[Start RECORDS PROVIDED]

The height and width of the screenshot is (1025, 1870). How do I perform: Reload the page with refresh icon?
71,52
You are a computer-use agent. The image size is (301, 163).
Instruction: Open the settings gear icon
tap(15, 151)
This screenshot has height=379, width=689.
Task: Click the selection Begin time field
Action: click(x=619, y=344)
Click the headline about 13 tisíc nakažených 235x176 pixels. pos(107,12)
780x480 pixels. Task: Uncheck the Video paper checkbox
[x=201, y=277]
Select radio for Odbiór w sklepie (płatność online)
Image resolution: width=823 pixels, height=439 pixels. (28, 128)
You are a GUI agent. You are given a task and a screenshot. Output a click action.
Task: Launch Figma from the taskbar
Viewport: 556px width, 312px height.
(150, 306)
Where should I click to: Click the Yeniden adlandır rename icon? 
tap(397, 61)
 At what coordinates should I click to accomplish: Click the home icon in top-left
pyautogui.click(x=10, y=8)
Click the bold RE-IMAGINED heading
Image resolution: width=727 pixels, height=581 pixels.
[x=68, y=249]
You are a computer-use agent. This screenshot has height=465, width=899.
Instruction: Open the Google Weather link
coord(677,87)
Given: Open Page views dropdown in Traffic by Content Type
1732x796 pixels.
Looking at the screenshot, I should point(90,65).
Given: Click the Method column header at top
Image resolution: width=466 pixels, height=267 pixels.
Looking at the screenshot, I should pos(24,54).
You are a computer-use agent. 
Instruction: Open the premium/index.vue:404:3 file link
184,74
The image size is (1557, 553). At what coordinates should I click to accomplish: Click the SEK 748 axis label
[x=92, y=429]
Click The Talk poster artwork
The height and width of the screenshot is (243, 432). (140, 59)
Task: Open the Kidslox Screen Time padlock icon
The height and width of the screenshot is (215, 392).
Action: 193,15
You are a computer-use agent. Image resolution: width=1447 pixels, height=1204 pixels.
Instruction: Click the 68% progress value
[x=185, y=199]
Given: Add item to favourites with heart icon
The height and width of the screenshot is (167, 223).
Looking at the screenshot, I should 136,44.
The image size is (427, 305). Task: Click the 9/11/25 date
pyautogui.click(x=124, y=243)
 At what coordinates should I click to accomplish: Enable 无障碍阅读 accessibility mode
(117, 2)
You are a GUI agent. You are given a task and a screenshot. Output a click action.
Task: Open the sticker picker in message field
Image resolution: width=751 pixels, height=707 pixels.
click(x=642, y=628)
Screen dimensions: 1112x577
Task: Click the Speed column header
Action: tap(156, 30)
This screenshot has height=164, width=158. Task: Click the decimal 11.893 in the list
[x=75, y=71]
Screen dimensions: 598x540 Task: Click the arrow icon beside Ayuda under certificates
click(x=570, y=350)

[End RECORDS PROVIDED]

» THE PROBLEM
Switch each "Instruction" in the lines above to "Command", and reproduce the lines with no other changes.

» REPLY
The height and width of the screenshot is (1025, 1870). How do I perform: Reload the page with refresh icon?
71,52
You are a computer-use agent. The image size is (301, 163).
Command: Open the settings gear icon
tap(15, 151)
This screenshot has height=379, width=689.
Task: Click the selection Begin time field
Action: click(x=619, y=344)
Click the headline about 13 tisíc nakažených 235x176 pixels. pos(107,12)
780x480 pixels. Task: Uncheck the Video paper checkbox
[x=201, y=277]
Select radio for Odbiór w sklepie (płatność online)
Image resolution: width=823 pixels, height=439 pixels. (28, 128)
You are a GUI agent. You are given a task and a screenshot. Output a click action.
Task: Launch Figma from the taskbar
Viewport: 556px width, 312px height.
(150, 306)
Where should I click to: Click the Yeniden adlandır rename icon? 
tap(397, 61)
 At what coordinates should I click to accomplish: Click the home icon in top-left
pyautogui.click(x=10, y=8)
Click the bold RE-IMAGINED heading
Image resolution: width=727 pixels, height=581 pixels.
[x=68, y=249]
You are a computer-use agent. This screenshot has height=465, width=899.
Command: Open the Google Weather link
coord(677,87)
Given: Open Page views dropdown in Traffic by Content Type
1732x796 pixels.
Looking at the screenshot, I should point(90,65).
Given: Click the Method column header at top
Image resolution: width=466 pixels, height=267 pixels.
Looking at the screenshot, I should pos(24,54).
You are a computer-use agent. 
Command: Open the premium/index.vue:404:3 file link
184,74
The image size is (1557, 553). At what coordinates should I click to accomplish: Click the SEK 748 axis label
[x=92, y=429]
Click The Talk poster artwork
The height and width of the screenshot is (243, 432). (140, 59)
Task: Open the Kidslox Screen Time padlock icon
The height and width of the screenshot is (215, 392).
Action: 193,15
You are a computer-use agent. Image resolution: width=1447 pixels, height=1204 pixels.
Command: Click the 68% progress value
[x=185, y=199]
Given: Add item to favourites with heart icon
The height and width of the screenshot is (167, 223).
Looking at the screenshot, I should 136,44.
The image size is (427, 305). Task: Click the 9/11/25 date
pyautogui.click(x=124, y=243)
 At what coordinates should I click to accomplish: Enable 无障碍阅读 accessibility mode
(117, 2)
You are a GUI agent. You are given a task and a screenshot. Output a click action.
Task: Open the sticker picker in message field
Image resolution: width=751 pixels, height=707 pixels.
click(x=642, y=628)
Screen dimensions: 1112x577
Task: Click the Speed column header
Action: tap(156, 30)
This screenshot has height=164, width=158. Task: Click the decimal 11.893 in the list
[x=75, y=71]
Screen dimensions: 598x540 Task: Click the arrow icon beside Ayuda under certificates
click(x=570, y=350)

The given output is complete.